Start of INPUT DATA

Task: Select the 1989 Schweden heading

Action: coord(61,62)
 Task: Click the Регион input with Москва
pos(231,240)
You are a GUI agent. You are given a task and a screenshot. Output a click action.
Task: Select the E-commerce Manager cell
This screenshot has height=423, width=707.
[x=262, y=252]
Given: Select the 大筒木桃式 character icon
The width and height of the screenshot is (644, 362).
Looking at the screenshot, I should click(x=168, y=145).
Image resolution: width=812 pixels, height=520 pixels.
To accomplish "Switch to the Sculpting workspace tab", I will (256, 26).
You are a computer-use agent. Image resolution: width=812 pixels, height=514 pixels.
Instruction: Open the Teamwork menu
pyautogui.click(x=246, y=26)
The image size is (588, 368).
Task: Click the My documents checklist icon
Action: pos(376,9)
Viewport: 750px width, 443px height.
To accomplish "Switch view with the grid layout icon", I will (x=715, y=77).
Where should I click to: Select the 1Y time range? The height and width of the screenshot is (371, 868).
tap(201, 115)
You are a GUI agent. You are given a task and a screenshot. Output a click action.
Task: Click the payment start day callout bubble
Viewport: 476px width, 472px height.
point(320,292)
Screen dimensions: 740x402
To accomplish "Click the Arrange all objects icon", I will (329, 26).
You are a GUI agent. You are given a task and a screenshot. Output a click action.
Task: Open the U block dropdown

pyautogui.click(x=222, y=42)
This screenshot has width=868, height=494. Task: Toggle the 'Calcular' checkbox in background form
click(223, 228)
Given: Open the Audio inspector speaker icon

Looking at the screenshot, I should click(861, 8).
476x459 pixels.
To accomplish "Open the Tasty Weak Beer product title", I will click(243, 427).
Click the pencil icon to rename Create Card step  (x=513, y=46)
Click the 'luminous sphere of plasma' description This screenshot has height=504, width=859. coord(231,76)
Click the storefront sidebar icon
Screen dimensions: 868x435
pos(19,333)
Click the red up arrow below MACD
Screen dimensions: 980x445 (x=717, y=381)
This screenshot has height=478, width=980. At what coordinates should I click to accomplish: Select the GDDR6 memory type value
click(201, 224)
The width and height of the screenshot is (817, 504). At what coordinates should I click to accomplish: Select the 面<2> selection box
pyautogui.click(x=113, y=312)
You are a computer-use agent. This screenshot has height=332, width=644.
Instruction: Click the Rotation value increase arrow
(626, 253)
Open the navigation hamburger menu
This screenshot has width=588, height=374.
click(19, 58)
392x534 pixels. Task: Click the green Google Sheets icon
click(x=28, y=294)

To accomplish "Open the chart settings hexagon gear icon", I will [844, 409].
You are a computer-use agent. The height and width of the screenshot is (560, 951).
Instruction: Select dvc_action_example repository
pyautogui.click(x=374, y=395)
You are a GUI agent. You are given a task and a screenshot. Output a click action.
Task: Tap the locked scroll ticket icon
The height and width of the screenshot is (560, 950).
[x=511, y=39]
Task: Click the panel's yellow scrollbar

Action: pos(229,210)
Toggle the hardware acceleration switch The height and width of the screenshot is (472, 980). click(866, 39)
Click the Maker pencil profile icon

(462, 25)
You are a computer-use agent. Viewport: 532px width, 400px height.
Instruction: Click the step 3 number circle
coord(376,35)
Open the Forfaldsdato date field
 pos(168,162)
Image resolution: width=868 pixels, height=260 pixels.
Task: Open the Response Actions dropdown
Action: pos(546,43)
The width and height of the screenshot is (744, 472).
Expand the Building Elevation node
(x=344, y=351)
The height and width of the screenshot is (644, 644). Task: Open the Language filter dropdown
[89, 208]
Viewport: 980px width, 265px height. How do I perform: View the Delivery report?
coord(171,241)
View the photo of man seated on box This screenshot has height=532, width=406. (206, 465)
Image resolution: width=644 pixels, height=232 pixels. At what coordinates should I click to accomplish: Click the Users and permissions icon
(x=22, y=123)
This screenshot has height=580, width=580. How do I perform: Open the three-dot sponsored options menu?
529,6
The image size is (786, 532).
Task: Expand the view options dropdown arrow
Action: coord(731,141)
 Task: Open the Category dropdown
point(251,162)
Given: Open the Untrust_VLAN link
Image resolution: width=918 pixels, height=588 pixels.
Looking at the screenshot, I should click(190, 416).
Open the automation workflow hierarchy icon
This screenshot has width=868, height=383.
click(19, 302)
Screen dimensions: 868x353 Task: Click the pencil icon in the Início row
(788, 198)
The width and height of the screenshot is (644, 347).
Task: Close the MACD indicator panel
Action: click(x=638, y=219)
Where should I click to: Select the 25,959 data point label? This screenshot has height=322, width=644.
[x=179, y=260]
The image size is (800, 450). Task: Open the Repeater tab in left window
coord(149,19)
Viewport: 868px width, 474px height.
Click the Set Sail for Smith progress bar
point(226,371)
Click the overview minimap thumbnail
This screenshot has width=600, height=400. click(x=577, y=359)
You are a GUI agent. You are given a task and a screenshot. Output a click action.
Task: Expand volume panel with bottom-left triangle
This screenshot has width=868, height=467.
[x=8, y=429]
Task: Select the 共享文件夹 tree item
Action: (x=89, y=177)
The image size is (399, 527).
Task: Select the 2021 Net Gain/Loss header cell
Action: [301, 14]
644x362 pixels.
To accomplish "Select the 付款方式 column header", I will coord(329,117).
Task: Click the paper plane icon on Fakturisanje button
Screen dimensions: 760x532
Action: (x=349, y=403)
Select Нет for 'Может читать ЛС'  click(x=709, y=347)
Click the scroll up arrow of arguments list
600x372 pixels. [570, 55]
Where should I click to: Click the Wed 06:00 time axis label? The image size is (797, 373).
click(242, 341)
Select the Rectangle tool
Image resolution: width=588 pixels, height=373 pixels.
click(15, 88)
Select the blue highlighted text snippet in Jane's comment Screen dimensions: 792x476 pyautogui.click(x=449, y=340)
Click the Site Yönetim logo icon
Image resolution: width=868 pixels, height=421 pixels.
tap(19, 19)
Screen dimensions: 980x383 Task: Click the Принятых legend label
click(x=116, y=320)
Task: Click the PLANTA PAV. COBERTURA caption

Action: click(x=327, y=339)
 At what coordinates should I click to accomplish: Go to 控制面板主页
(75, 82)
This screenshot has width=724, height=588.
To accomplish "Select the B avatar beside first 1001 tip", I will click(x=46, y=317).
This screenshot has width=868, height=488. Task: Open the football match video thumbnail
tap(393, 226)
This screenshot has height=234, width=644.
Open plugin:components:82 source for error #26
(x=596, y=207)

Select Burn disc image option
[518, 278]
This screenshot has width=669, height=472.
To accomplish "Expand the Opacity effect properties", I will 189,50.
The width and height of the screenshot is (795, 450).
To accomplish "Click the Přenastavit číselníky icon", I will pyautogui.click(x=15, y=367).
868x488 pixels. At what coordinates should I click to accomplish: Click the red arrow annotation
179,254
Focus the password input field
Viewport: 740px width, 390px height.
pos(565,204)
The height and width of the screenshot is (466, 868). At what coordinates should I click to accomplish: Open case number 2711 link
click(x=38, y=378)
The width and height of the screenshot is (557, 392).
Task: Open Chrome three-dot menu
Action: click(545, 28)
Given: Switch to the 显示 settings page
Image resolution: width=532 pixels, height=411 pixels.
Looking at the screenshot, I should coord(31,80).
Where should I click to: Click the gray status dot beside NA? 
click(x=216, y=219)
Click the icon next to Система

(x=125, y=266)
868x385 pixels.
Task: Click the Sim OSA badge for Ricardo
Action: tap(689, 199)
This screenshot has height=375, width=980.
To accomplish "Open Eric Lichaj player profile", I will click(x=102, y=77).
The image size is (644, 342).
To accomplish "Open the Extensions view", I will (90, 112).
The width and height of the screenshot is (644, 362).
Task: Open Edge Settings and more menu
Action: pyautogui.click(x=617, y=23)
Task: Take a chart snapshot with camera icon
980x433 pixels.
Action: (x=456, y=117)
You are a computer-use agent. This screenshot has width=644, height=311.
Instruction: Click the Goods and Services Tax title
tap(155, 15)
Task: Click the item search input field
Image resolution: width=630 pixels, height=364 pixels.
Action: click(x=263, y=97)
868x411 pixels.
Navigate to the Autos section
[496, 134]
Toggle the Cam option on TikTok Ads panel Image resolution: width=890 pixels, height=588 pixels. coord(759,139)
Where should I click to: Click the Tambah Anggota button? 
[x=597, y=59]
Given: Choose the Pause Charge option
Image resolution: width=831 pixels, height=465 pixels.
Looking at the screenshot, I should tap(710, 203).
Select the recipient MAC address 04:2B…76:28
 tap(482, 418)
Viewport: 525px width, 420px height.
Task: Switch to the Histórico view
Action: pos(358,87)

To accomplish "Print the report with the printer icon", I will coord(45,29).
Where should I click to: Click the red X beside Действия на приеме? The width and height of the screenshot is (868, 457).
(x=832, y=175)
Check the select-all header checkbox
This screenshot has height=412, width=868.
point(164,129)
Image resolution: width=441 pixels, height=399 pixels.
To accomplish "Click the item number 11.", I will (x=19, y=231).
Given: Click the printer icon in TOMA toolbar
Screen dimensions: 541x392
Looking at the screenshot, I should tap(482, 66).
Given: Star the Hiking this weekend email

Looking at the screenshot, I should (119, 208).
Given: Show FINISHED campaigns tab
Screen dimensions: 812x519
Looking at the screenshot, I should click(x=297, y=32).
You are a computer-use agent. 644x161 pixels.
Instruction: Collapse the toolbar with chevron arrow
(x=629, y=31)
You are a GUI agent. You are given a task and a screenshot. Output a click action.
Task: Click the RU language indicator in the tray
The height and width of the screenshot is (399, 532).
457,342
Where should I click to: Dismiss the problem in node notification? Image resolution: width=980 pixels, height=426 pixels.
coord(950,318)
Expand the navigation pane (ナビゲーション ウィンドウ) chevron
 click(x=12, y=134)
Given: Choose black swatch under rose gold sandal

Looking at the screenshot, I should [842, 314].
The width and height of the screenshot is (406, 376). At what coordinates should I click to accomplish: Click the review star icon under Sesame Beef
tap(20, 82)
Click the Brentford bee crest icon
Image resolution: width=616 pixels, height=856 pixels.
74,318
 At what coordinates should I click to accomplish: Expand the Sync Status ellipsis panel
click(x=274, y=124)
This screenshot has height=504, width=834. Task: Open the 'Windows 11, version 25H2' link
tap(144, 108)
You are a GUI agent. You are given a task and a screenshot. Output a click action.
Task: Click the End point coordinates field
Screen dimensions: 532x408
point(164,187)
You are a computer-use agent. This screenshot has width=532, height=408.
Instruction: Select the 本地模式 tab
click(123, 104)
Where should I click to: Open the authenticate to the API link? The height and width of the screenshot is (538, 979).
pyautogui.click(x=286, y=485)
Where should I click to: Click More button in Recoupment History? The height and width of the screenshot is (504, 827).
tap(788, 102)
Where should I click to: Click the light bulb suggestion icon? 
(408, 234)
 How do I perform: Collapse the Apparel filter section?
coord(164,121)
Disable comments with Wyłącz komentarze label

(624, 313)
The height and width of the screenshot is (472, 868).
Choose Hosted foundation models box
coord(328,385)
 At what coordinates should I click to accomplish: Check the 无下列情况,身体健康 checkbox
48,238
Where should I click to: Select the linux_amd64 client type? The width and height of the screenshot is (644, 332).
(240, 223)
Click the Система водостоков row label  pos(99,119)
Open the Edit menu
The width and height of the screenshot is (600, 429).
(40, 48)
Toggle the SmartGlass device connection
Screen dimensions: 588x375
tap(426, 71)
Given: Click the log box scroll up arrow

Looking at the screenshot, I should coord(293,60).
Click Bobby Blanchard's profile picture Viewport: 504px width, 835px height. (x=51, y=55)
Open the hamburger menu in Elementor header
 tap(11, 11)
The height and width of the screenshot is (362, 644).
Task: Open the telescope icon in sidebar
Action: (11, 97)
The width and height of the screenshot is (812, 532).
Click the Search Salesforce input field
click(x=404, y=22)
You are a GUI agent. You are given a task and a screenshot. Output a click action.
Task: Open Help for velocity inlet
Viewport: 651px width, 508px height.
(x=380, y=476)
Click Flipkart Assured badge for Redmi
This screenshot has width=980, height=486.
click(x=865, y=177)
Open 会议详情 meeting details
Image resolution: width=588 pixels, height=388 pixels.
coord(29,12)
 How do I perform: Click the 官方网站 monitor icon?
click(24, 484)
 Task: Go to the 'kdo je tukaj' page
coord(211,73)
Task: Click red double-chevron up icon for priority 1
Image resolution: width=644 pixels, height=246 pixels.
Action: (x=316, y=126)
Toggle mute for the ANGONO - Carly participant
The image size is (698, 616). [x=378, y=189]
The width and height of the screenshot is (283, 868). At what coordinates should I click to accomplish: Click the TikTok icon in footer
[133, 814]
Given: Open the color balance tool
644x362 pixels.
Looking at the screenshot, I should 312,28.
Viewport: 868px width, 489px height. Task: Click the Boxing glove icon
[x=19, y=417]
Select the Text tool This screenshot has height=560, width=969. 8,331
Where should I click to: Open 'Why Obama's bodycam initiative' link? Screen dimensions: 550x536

End of INPUT DATA

EXERCISE GOAL: From the data above, copy every line where "chart" appears.

SOLUTION TO THE PROBLEM:
To accomplish "Open the chart settings hexagon gear icon", I will [844, 409].
Task: Take a chart snapshot with camera icon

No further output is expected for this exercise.